Esta crônica foi feita originalment para a filial deste blog no ViajeAqui. Mas como o portal não tem mais links diretos para os posts, então vai aqui a transcrição integral.
Volta e meia eu me refiro a uma viagem de quatro meses que eu fiz pela Europa (não importa quando; você provavelmente não tinha nascido) como o meu "mochilão". Pois faltei com a verdade, meritíssimo. Menti – nunca é tarde para admitir.
Quer dizer: zanzei pela Europa durante quatro meses, sim, andei muito, comi pouco, enjoei de museu e igreja pro resto da vida – mas não, não carreguei nenhuma mochila. Minhas roupas viajaram a bordo de uma mala de tamanho médio, de couro falso, avermelhado, com fivela grande e sem rodinhas. (Não me pergunte por quê, mas não lembro de haver malas com rodinhas naquela época.)
Achei o trambolho no maleiro da minha mãe. Era uma das malas mais novinhas; ali havia malas do tempo das diligências. Aparentemente minha mãe jamais se desfez de mala nenhuma na vida. Talvez porque mala não seja coisa que você doe na campanha do agasalho. Pensando bem, empregadas e porteiros não pedem malas velhas (devem preferir as novas, e com razão). Malas velhas não cabem no lixo e provavelmente não justificam uma visita do Lar André Luís.
Pensa que eu me importava de mochilar pela Europa com uma mala? Nem um pouquinho. Simplesmente não me passava pela cabeça gastar nenhum dos 3.000 dólares que eu tinha para todos aqueles meses (o dólar valia 9 francos, 165 pesetas, quase uma libra!) numa mochila. E não pensei nisso nem nas incontáveis vezes em que precisei carregar a mala sem rodinha por quarteirões e mais quarteirões, subindo três andares de escada para perguntar se o hostal ou a pensione tinham vaga
(Está bem – de vez em quando eu deixava a mala desguarnecida no térreo – e talvez, inconscientemente, até torcesse para que roubassem a desgramada enquanto eu ia averiguar sobre preço e disponibilidade.)
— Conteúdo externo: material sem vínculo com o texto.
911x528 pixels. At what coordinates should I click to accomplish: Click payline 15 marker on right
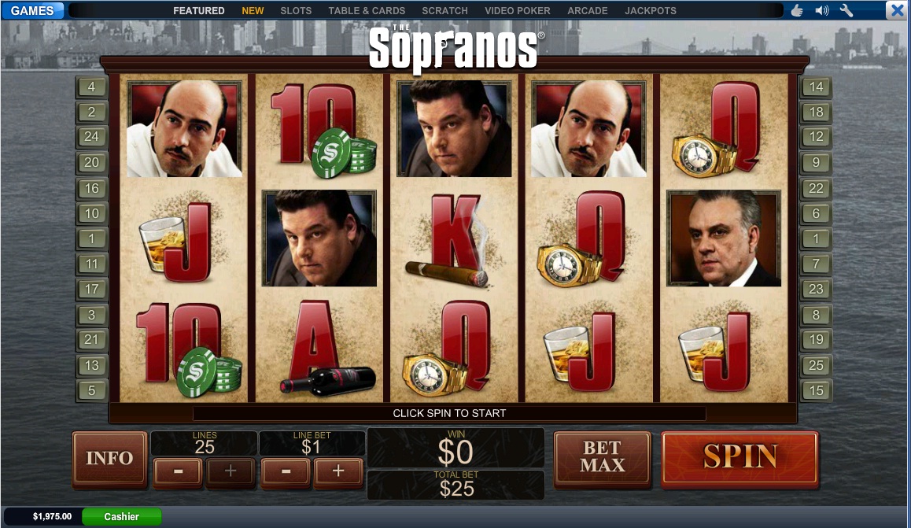(816, 390)
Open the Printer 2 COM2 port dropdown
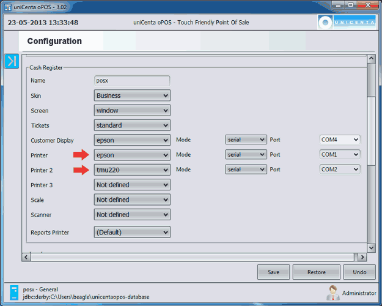The height and width of the screenshot is (306, 382). [340, 170]
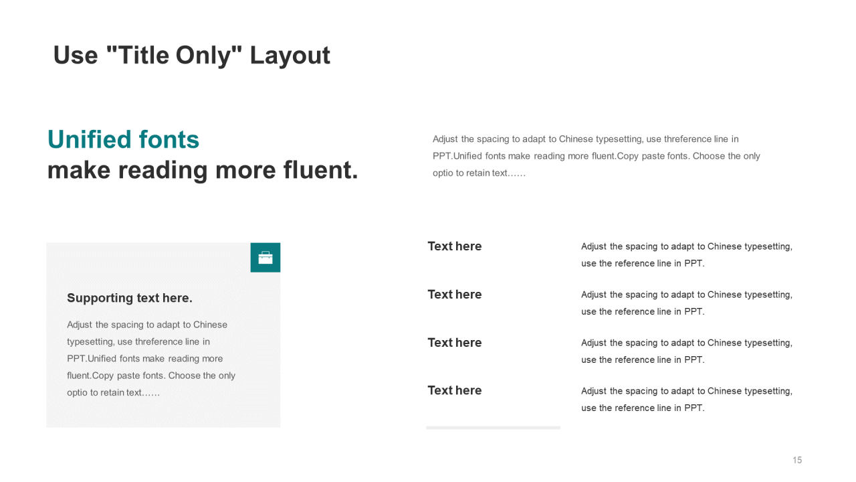Click the description next to the third 'Text here'
The width and height of the screenshot is (856, 482).
686,351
Pois não é que, mais de duas décadas depois, eu me vi escolhendo uma mochila para viajar?
Não uma mochila para carregar tralha, laptop ou equipamento fotográfico. Essas eu tenho e sempre usei. O que eu fui comprar foi uma mochila de carregar roupa, nécessaire, calçado. Uma mochila que ia substituir a mala numa viagem.
Foi esquisito. Eu não tenho cara, peso ou jeito de mochileiro. Não me entenda mal – adoraria ter. Mas entrei na loja me sentindo o maior dos impostores.
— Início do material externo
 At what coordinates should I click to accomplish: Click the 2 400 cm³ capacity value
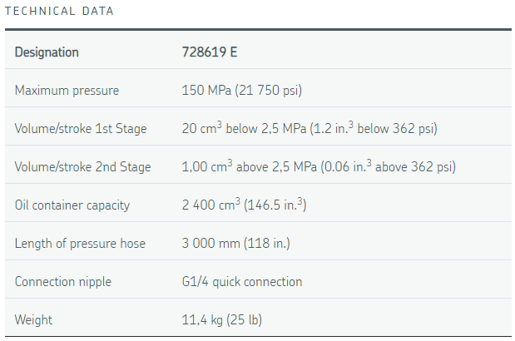coord(244,205)
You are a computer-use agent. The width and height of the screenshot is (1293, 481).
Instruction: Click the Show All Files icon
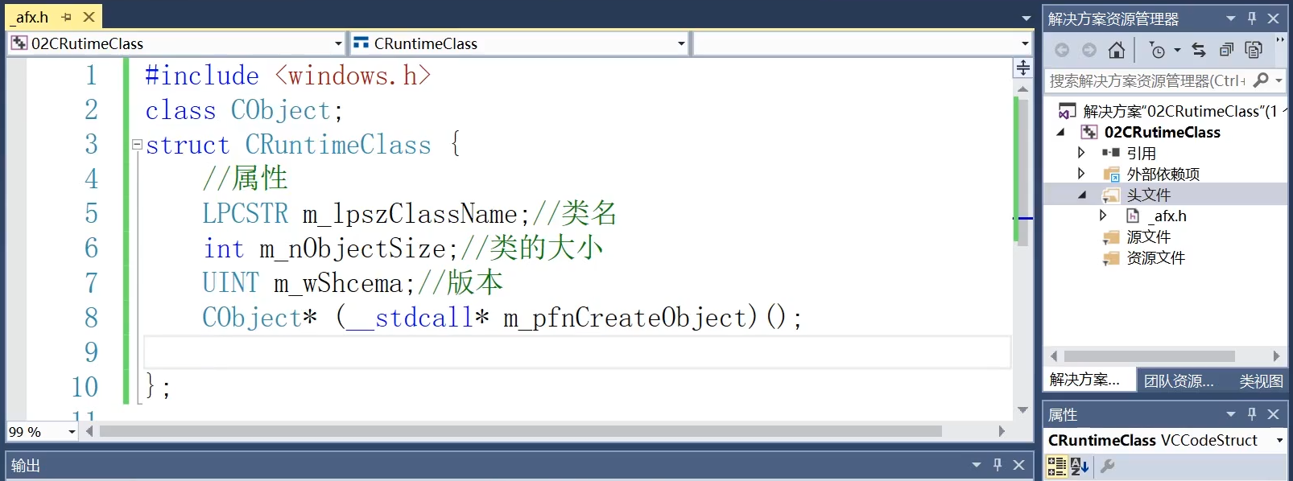pyautogui.click(x=1254, y=51)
É lógico que eu não perguntei sobre compartimento do cantil ou lugar para pendurar o saco de dormir. Só fiz perguntas erradas.
- Eu queria uma maior, mas que deixassem subir no avião.
- Tem compartimento reforçado pra laptop?
- Uma que dê pra roupa, laptop e câmera você não tem?
Não tinha. Saí da loja com uma Deuter 28 litros, que acomoda quase – quase! – tudo o que eu preciso para caminhar da Ponta do Corumbau ao Arraial d'Ajuda pela areia, durante doze dias, dormindo em cinco vilarejos. A câmera e a zoom (e mais um monte de fios) vão numa mochilinha auxiliar que eu já tinha.
E aqui estou eu, de novo, no papel de falso mochileiro. Em vez do mochilão, duas mochilinhas. Se eu ver que vou cruzar com algum andarilho com uma mochila de verdade, juro que me escondo.